* _ACTIVITY_:
Please restate word for word the lines of the entries below from the one with "Task: Open Stage 1 reviewers icon in sidebar" to the one with "Task: Select the 高级密音筒 item", inclusive, and leave out every picture.

-- MATERIAL FOR THIS EXERCISE follows --

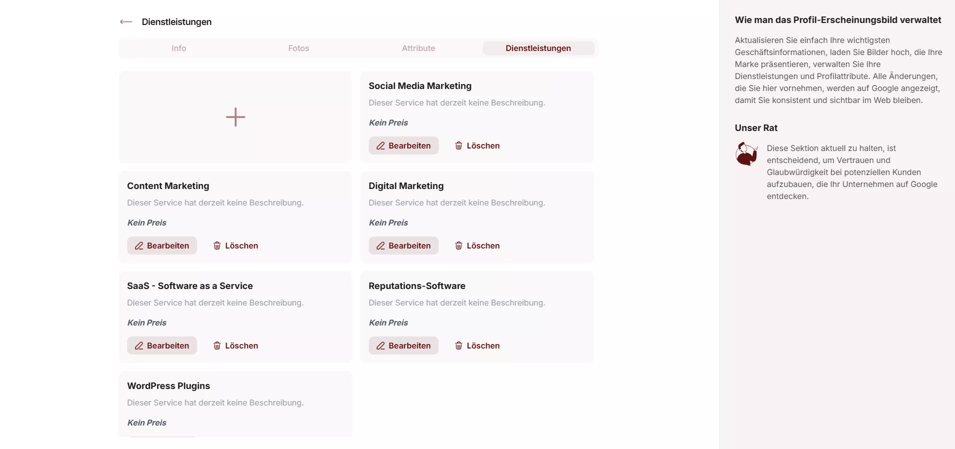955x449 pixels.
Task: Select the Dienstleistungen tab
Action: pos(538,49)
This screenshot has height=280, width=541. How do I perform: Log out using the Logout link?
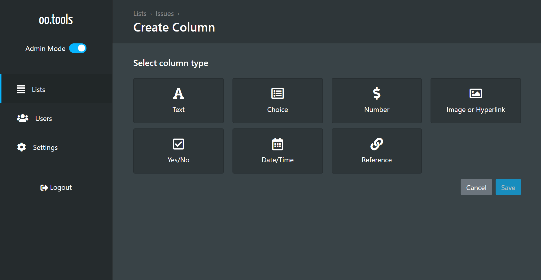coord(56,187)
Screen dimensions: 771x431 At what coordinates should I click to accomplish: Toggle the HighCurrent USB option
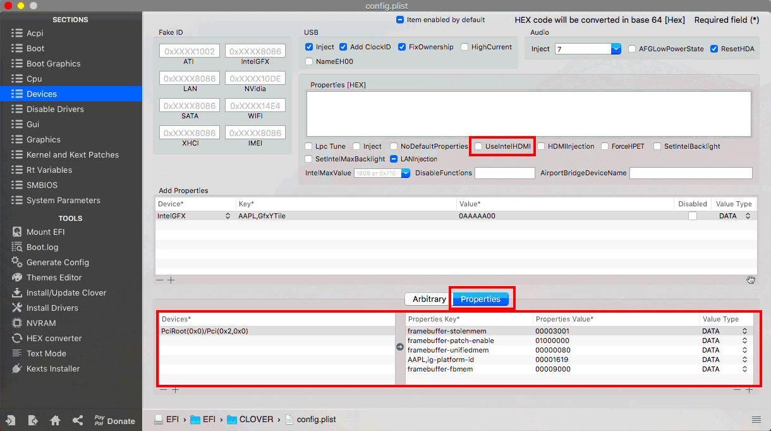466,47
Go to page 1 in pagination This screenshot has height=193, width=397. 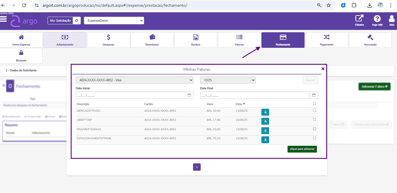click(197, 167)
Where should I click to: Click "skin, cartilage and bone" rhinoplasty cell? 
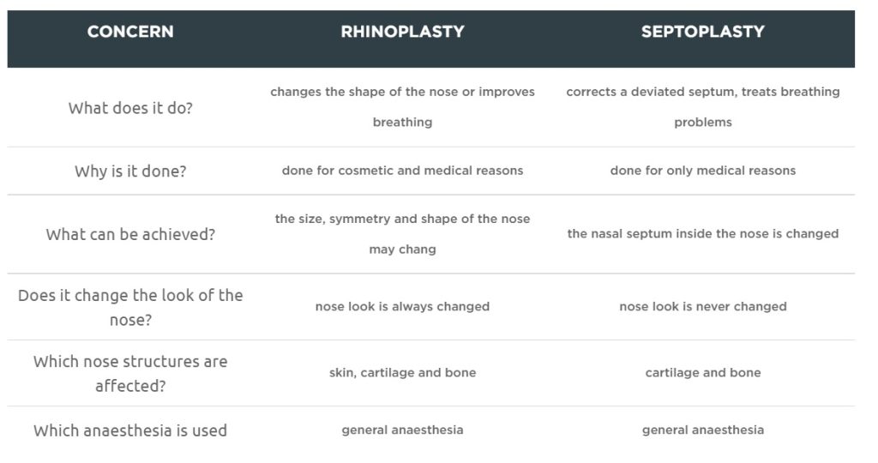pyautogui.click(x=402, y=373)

-- MATERIAL FOR THIS EXERCISE concluded --
-- MATERIAL FOR THIS EXERCISE follows --

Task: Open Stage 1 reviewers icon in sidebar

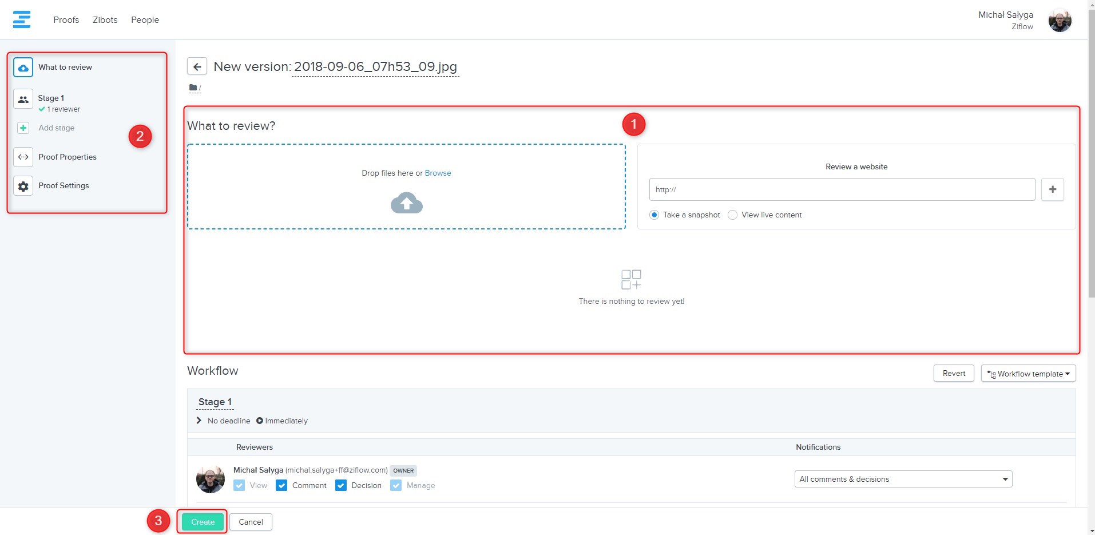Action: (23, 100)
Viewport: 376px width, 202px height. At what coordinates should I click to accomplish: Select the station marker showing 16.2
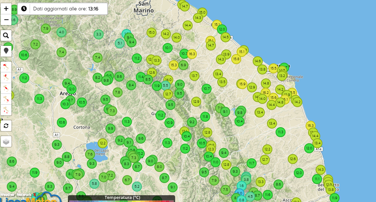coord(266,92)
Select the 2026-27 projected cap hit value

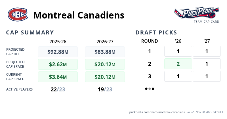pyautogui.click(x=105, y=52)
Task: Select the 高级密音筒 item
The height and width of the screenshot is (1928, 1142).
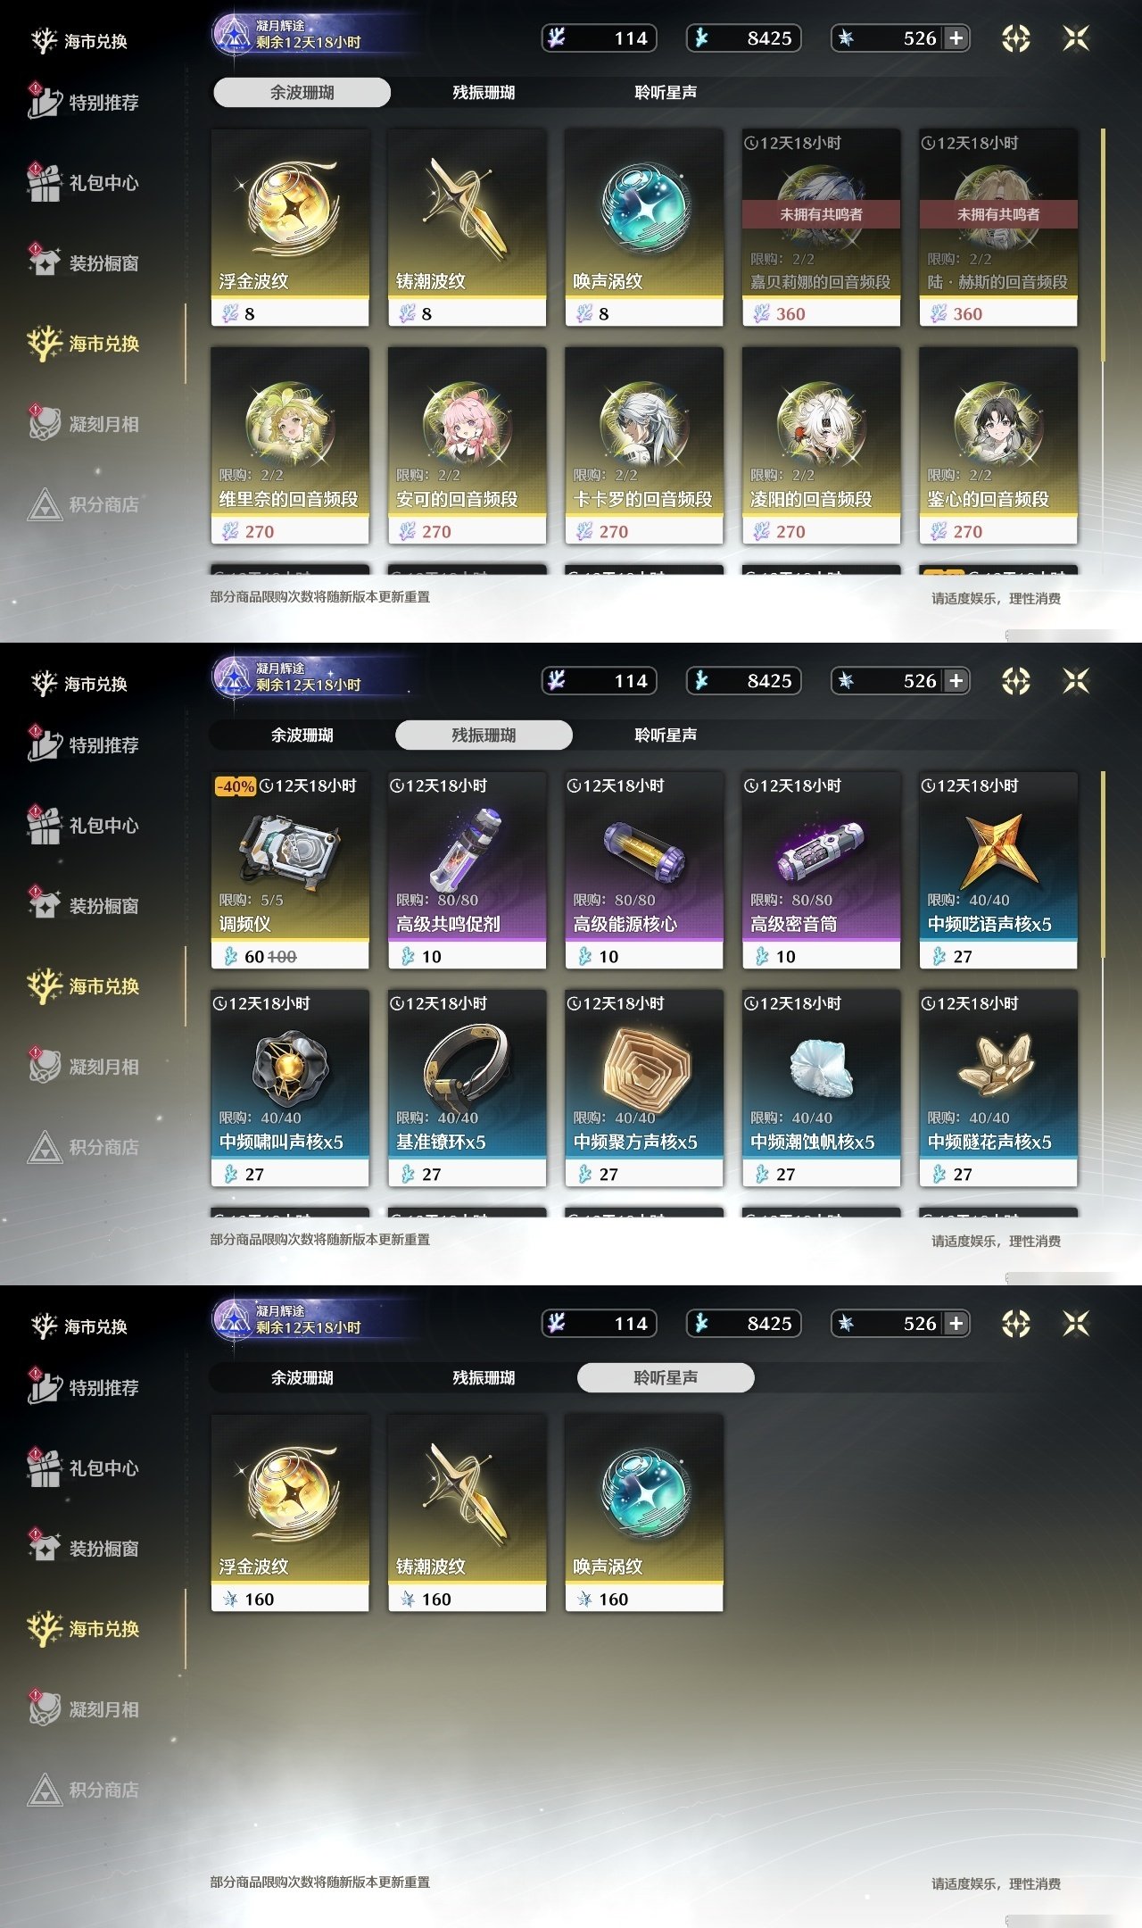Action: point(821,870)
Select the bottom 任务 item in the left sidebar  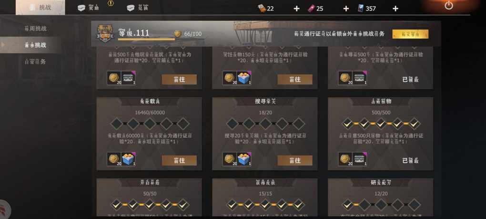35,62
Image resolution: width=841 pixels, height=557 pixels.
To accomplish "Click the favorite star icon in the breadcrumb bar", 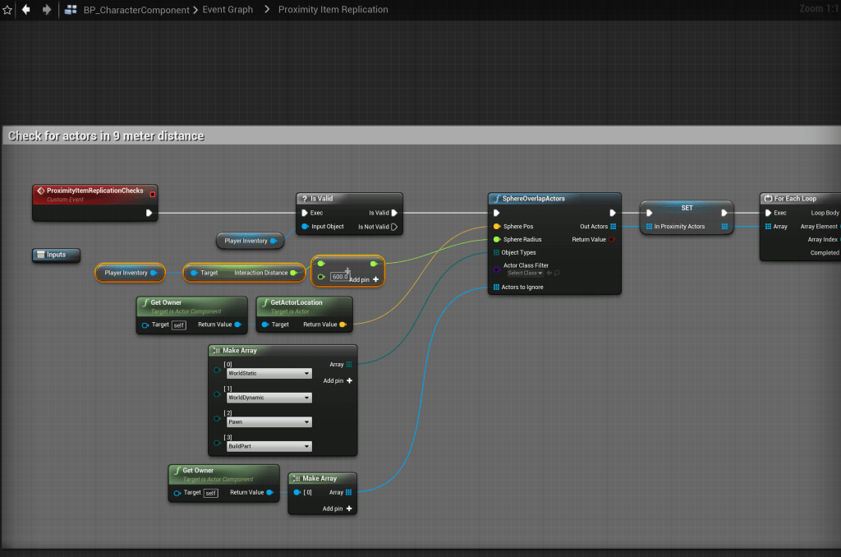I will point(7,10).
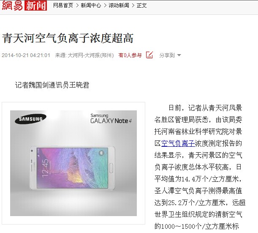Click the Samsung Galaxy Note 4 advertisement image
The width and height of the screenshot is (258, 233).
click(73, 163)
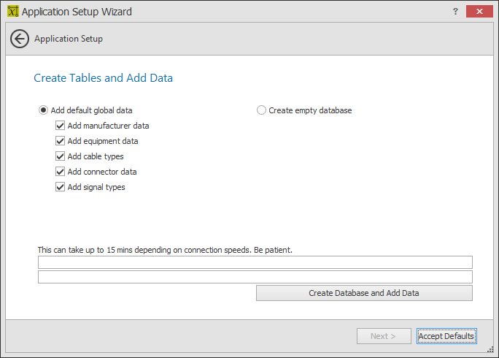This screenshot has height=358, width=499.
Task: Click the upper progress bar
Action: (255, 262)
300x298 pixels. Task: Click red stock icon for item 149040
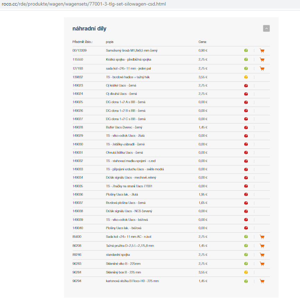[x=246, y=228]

-- MATERIAL FOR THIS EXERCISE concluded --

* _ANSWER_:
Task: Open Stage 1 reviewers icon in sidebar

Action: (23, 100)
Viewport: 376px width, 202px height. At what coordinates should I click to accomplish: Select the station marker showing 16.2
coord(266,92)
Select the 2026-27 projected cap hit value

pyautogui.click(x=105, y=52)
Task: Select the 高级密音筒 item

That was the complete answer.